++++ Estratto della pagina ++++

Stando ai dati dello studio, secondo il professor Bacco, emerge che:
  1. Il virus, come tutti i coronavirus, determina immunità; un soggetto su due ha sviluppato gli anticorpi Igm (quelli della fase iniziale) e Igg, quelli stabili, che dimostrano una reazione dell’organismo e attestano guarigione e immunità. Queste persone non possono né infettare né essere infettate. La mascherina per questi soggetti è inutile.
  2. La mortalità narrata in tv è una menzogna;
  3. il virus non ha alcuna possibilità di uccidere un soggetto in buona salute e di età inferiore ai 55 anni;
  4. Il lockdown in questo periodo non ha senso, anzi è dannoso, perché impedisce il crearsi di una forma di immunità di gregge: oggi, che il virus è più debole per il clima caldo, dobbiamo approfittarne.

++++ Materiale presentato ++++

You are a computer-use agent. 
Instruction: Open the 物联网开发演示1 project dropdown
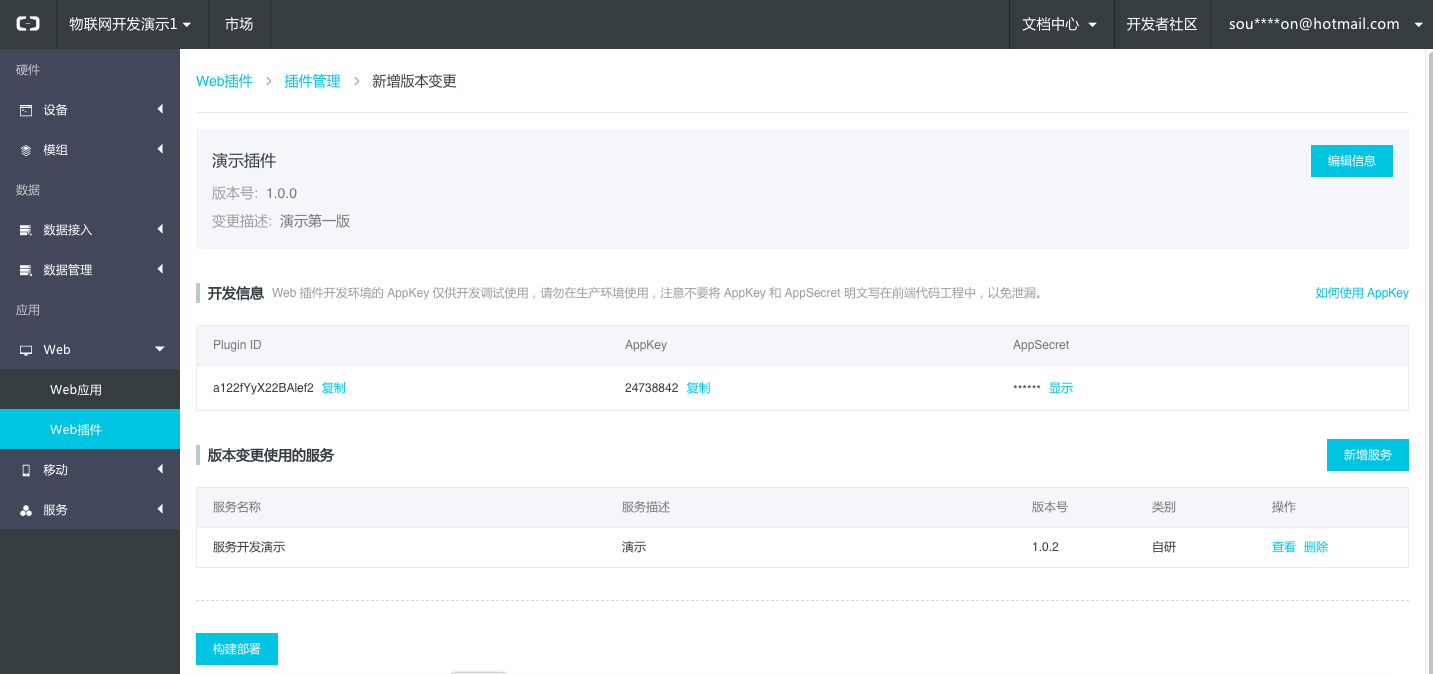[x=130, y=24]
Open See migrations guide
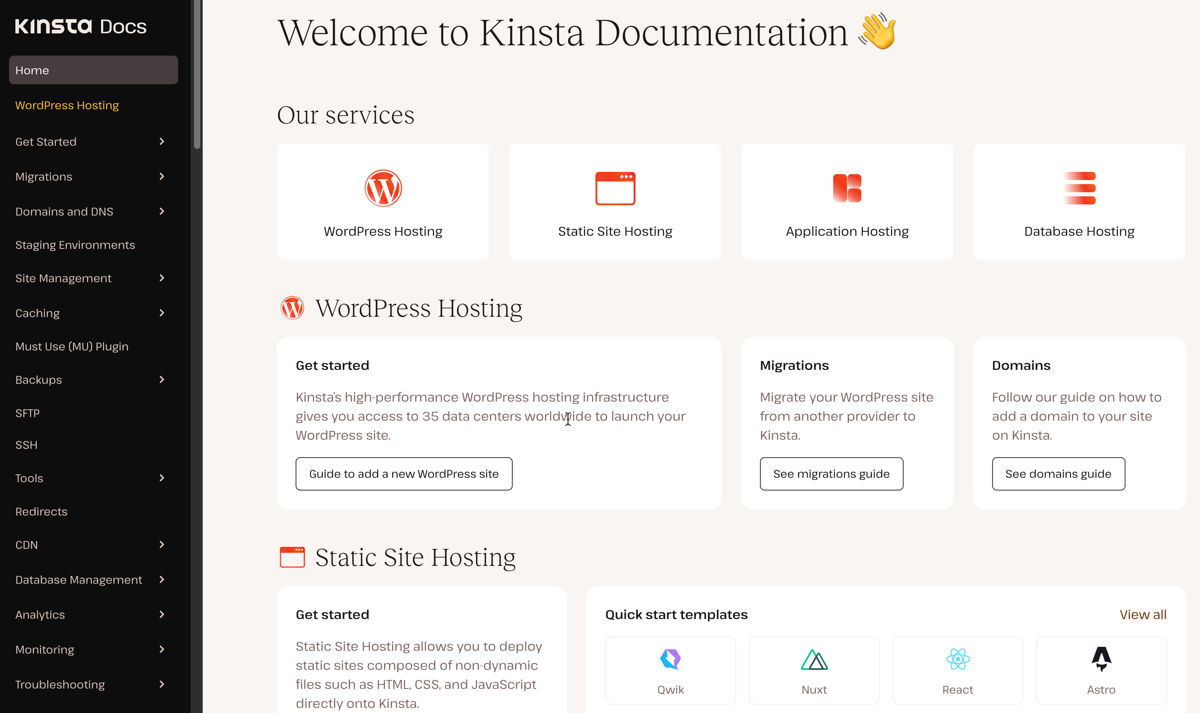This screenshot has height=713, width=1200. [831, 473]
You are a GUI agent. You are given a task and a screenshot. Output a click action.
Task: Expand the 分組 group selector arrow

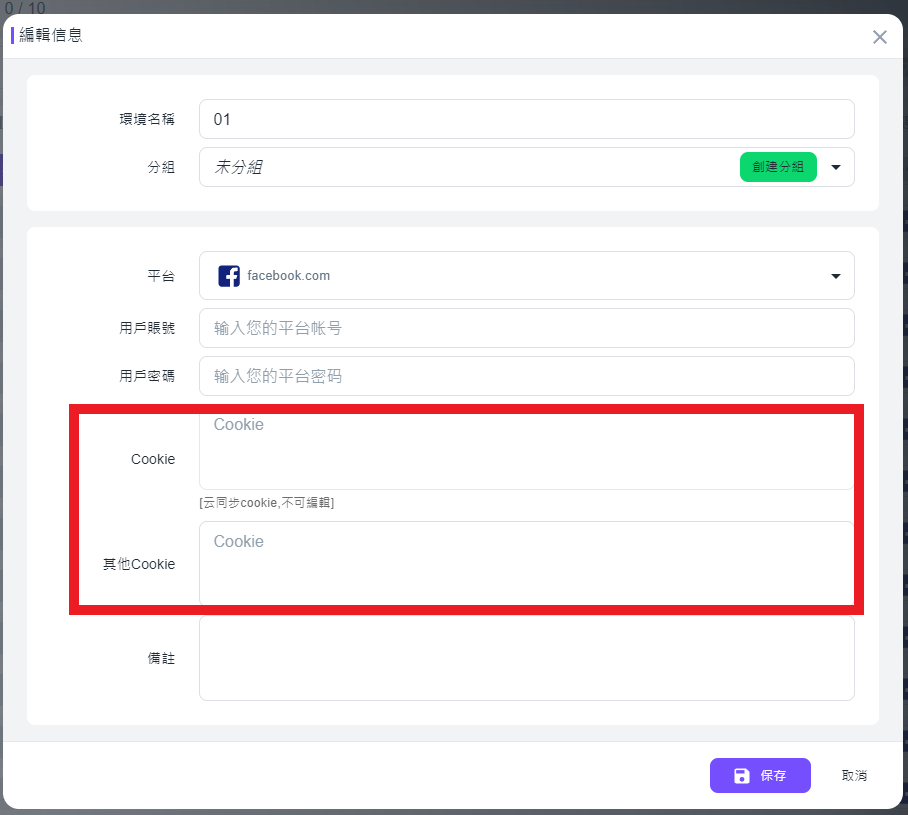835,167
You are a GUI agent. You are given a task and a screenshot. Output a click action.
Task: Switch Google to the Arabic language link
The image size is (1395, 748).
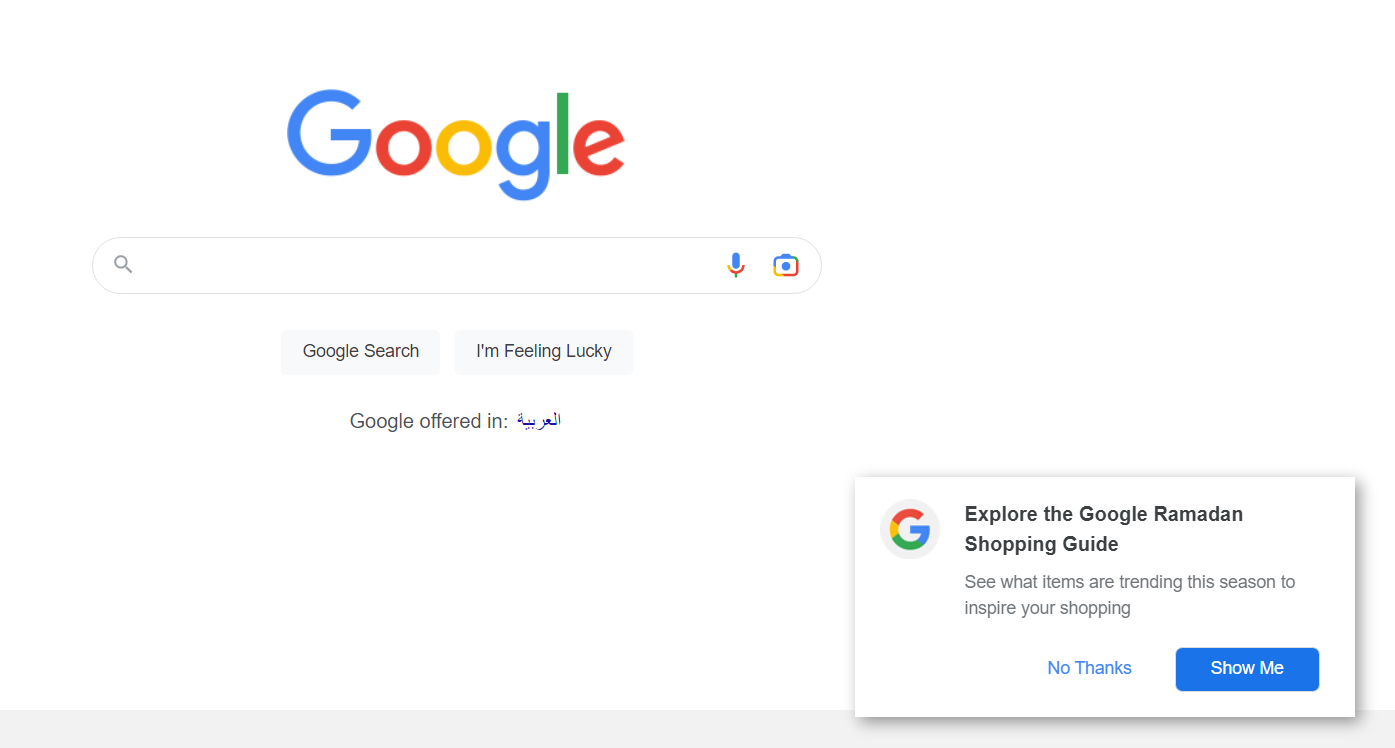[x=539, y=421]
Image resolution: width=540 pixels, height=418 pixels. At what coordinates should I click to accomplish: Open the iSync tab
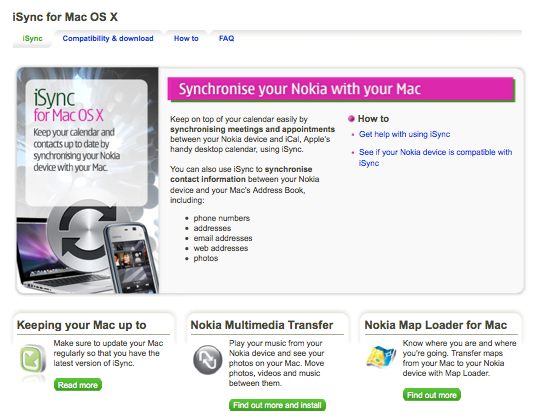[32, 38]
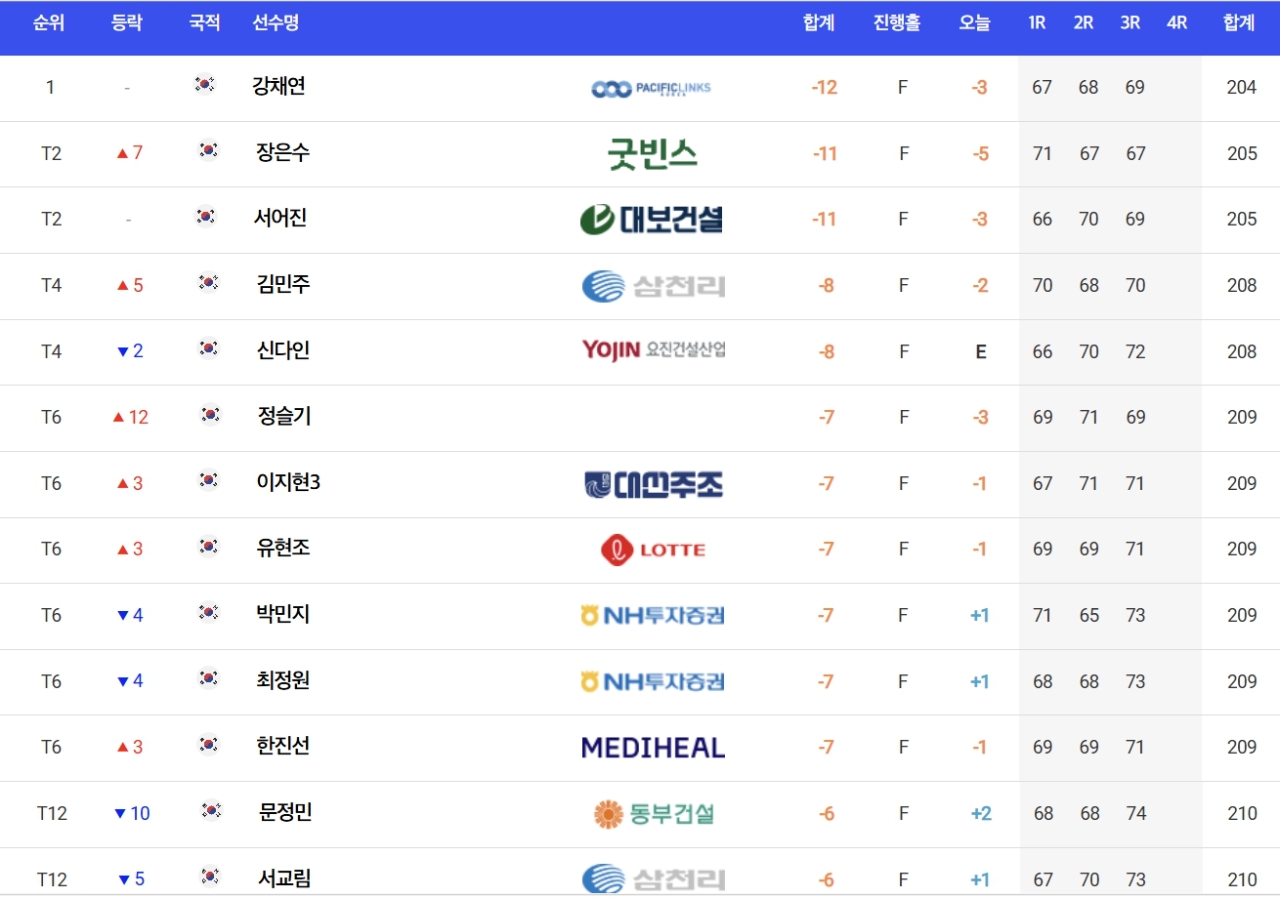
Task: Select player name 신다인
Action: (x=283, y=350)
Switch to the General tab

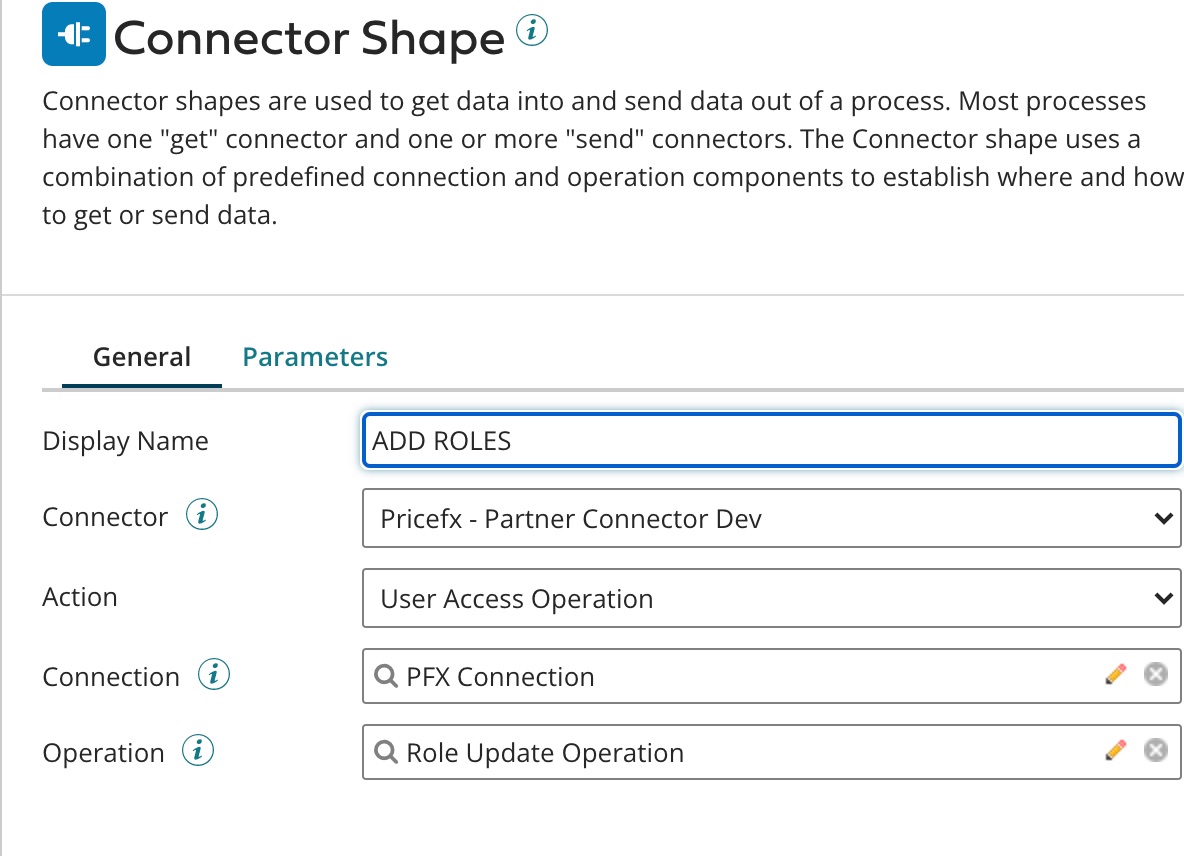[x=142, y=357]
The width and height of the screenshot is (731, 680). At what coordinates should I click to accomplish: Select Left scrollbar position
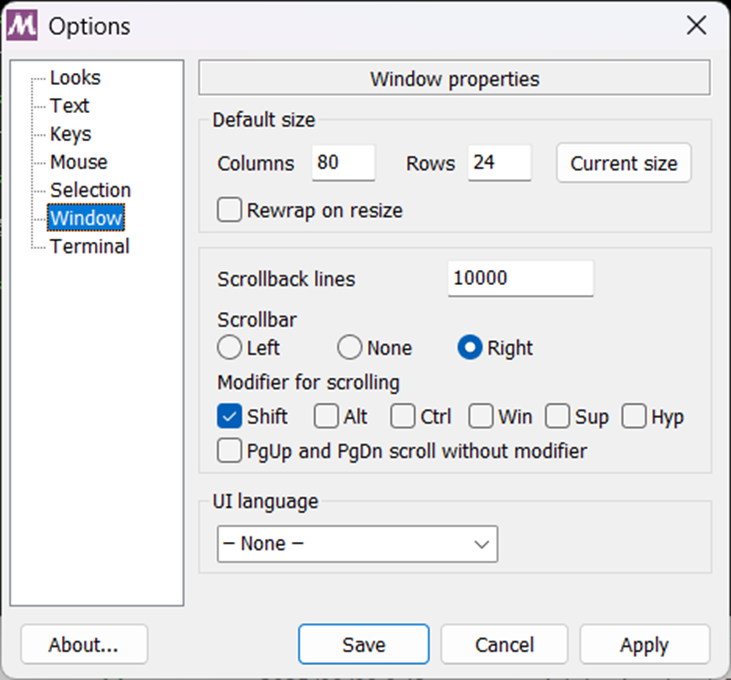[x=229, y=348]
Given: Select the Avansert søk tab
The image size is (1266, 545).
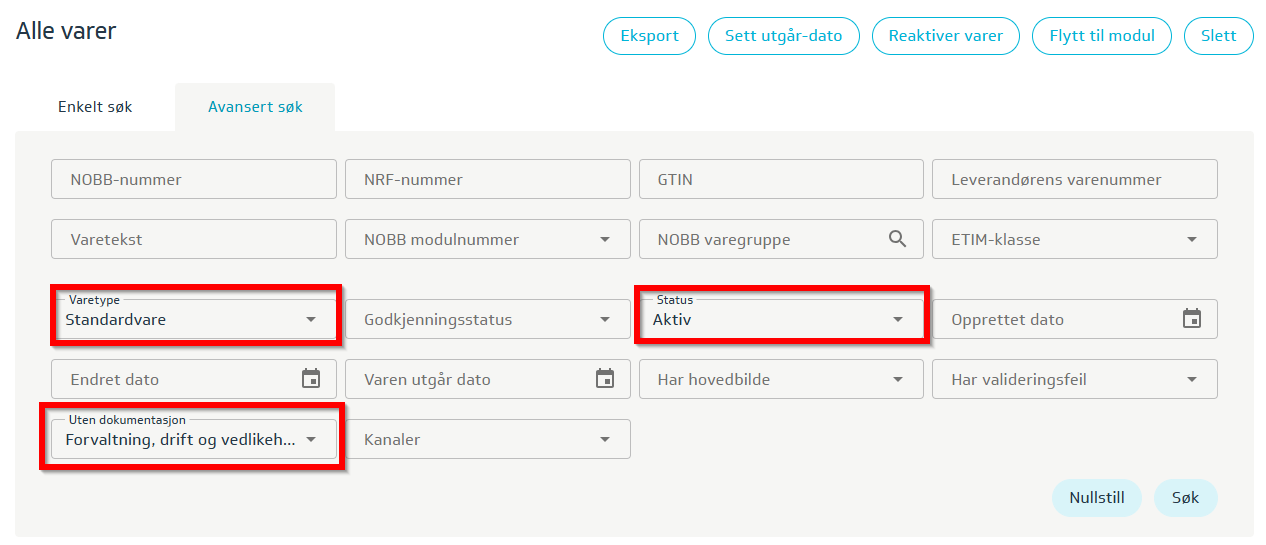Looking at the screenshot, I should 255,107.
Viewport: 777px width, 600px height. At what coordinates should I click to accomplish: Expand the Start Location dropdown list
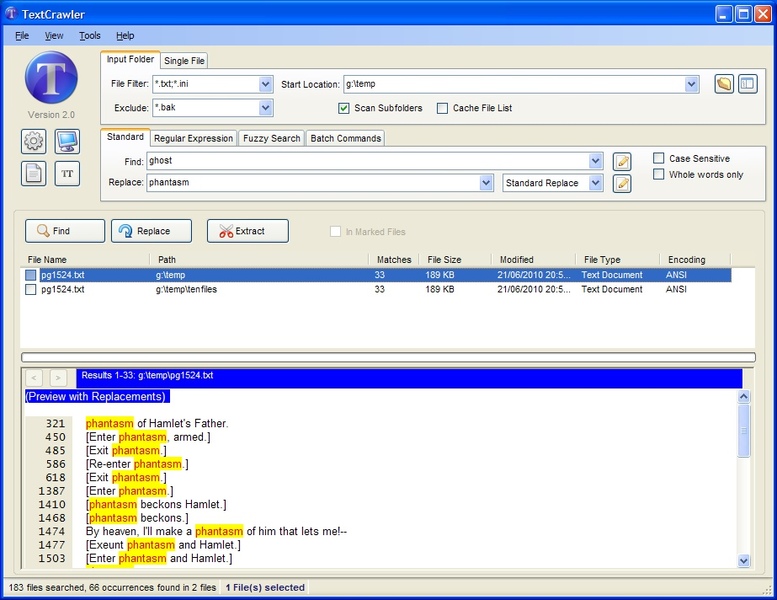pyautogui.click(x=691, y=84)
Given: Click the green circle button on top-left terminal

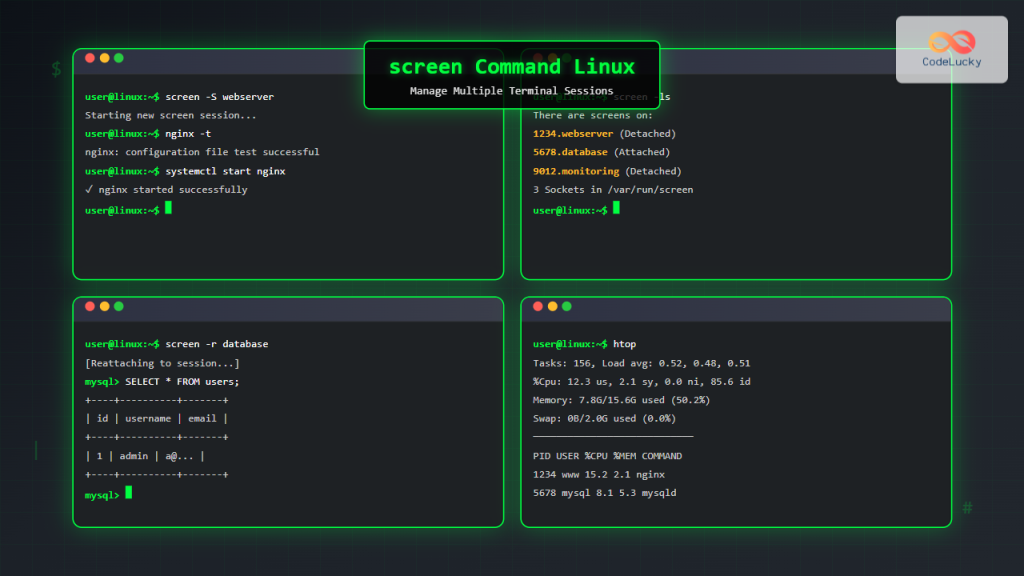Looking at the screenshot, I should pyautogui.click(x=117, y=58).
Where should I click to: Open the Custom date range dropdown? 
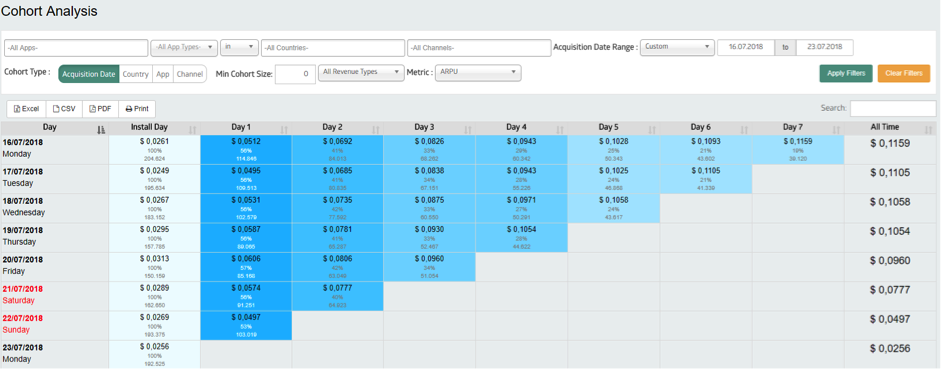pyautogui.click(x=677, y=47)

++++

Restituisci senza modifiche il passo dell'estratto sullo studio del professor Bacco che inizia con le parole "Stando ai dati" e si ferma dopo "soggetti è inutile.".

Stando ai dati dello studio, secondo il professor Bacco, emerge che:
  1. Il virus, come tutti i coronavirus, determina immunità; un soggetto su due ha sviluppato gli anticorpi Igm (quelli della fase iniziale) e Igg, quelli stabili, che dimostrano una reazione dell’organismo e attestano guarigione e immunità. Queste persone non possono né infettare né essere infettate. La mascherina per questi soggetti è inutile.